In general, hemolytic anemias are characterized by hemolysis of erythrocytes. These processes exhibit an increase in serum bilirubin leading to jaundice and an increase in reticulocytes as the bone marrow compensates for the loss of red blood cells.

Autoimmune Hemolytic Anemia (AIHA)

  • Extravascular hemolysis due to the excessive destruction of RBCs by the liver and the spleen by autoantibodies against foreign RBC antigens.

  • Warm type (70%) associated with IgG antibodies.

  • Cold type (30%) associated with IgM antibodies.

  • SLE (systemic lupus erythematosus) is the most common cause of AIHA.

  • The direct antihuman globulin test (DAT or Coombs test) is the most important marker for AIHA.

Hereditary Spherocytosis

  • An autosomal dominant RBC membrane defect.

  • Intrinsic membrane defect of ankyrin or spectrin that causes extravascular hemolysis due to loss of RBC membrane and formation of spherocytes (small, round RBCs with no central pallor).

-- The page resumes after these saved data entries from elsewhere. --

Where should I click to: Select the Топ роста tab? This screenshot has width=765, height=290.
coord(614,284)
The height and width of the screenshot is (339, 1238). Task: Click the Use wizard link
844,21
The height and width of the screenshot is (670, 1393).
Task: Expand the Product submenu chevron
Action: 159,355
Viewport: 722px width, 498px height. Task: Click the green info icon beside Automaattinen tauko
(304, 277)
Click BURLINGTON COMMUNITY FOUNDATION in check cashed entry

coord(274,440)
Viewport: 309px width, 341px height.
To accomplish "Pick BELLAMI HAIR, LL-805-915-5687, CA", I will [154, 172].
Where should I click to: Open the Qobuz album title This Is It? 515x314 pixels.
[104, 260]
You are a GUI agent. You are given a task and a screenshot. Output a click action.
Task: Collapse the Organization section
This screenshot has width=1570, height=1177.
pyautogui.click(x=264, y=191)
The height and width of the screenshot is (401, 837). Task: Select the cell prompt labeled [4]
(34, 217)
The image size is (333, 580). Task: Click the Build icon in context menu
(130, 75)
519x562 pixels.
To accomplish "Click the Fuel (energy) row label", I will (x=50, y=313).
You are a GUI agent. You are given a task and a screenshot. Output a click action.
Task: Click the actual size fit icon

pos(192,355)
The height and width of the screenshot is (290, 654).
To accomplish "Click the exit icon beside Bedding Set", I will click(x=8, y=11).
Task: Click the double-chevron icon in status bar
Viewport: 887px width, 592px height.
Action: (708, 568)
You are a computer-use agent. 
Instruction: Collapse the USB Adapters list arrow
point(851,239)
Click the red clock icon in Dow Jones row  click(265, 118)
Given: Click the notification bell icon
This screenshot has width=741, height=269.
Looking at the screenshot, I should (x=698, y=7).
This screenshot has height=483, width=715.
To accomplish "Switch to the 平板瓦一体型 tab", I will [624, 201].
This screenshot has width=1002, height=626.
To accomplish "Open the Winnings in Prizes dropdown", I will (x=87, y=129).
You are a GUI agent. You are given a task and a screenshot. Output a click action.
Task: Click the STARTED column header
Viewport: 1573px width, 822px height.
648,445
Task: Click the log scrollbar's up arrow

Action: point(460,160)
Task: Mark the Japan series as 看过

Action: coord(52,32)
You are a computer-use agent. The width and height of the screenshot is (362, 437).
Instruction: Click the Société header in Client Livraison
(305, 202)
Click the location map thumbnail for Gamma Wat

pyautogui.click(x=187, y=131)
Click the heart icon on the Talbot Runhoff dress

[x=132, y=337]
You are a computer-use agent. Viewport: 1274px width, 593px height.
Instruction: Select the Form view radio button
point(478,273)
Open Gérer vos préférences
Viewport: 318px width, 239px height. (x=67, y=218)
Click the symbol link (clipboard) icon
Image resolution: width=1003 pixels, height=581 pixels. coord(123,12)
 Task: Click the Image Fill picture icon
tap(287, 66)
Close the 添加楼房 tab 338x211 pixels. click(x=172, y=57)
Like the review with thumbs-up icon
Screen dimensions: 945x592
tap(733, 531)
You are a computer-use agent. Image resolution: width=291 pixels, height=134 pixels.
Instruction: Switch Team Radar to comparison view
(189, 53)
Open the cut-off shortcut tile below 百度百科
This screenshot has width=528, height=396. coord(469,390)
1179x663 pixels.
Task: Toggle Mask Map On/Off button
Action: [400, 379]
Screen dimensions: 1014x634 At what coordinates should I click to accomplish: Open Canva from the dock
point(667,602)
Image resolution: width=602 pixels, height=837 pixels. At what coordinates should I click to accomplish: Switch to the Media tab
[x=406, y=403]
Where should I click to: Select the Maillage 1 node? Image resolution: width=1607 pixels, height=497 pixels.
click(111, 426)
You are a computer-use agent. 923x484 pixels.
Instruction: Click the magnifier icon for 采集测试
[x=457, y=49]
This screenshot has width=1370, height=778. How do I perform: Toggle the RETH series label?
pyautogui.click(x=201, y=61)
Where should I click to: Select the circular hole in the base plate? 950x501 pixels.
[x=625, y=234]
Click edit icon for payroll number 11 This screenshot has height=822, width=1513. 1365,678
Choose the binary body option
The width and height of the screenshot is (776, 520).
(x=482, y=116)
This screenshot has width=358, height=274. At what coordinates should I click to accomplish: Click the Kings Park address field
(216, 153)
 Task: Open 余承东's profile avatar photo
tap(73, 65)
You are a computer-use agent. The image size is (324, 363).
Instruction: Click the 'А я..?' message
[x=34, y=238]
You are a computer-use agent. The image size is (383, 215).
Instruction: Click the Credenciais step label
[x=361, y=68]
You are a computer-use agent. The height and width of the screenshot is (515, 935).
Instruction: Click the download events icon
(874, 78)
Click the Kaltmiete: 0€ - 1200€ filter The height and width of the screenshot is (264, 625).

  • Lab findings: increase in MCHC, RDW, RBC osmotic fragility (diagnostic for hereditary spherocytosis); normocytic anemia with spherocytes.

  • Clinical findings: jaundice (due to increased unconjugated bilirubin), increased incidence of gallstones (due to increased conjugated bilirubin), splenomegaly.

  • Treatment: splenectomy (Howell-Jolly bodies present after splenectomy).

Sickle Cell Anemia (SCA)

  • Autosomal recessive disorder – intrinsic defect causing a hemoglobinopathy that causes extravascular hemolysis of sickled RBCs.

  • Most common hemoglobinopathy in patients of African descent.

  • SCA is a missense point mutation where valine is substituted for glutamic acid at the sixth position of the beta-globin chain of Hb; this mutation causes sickling of RBCs.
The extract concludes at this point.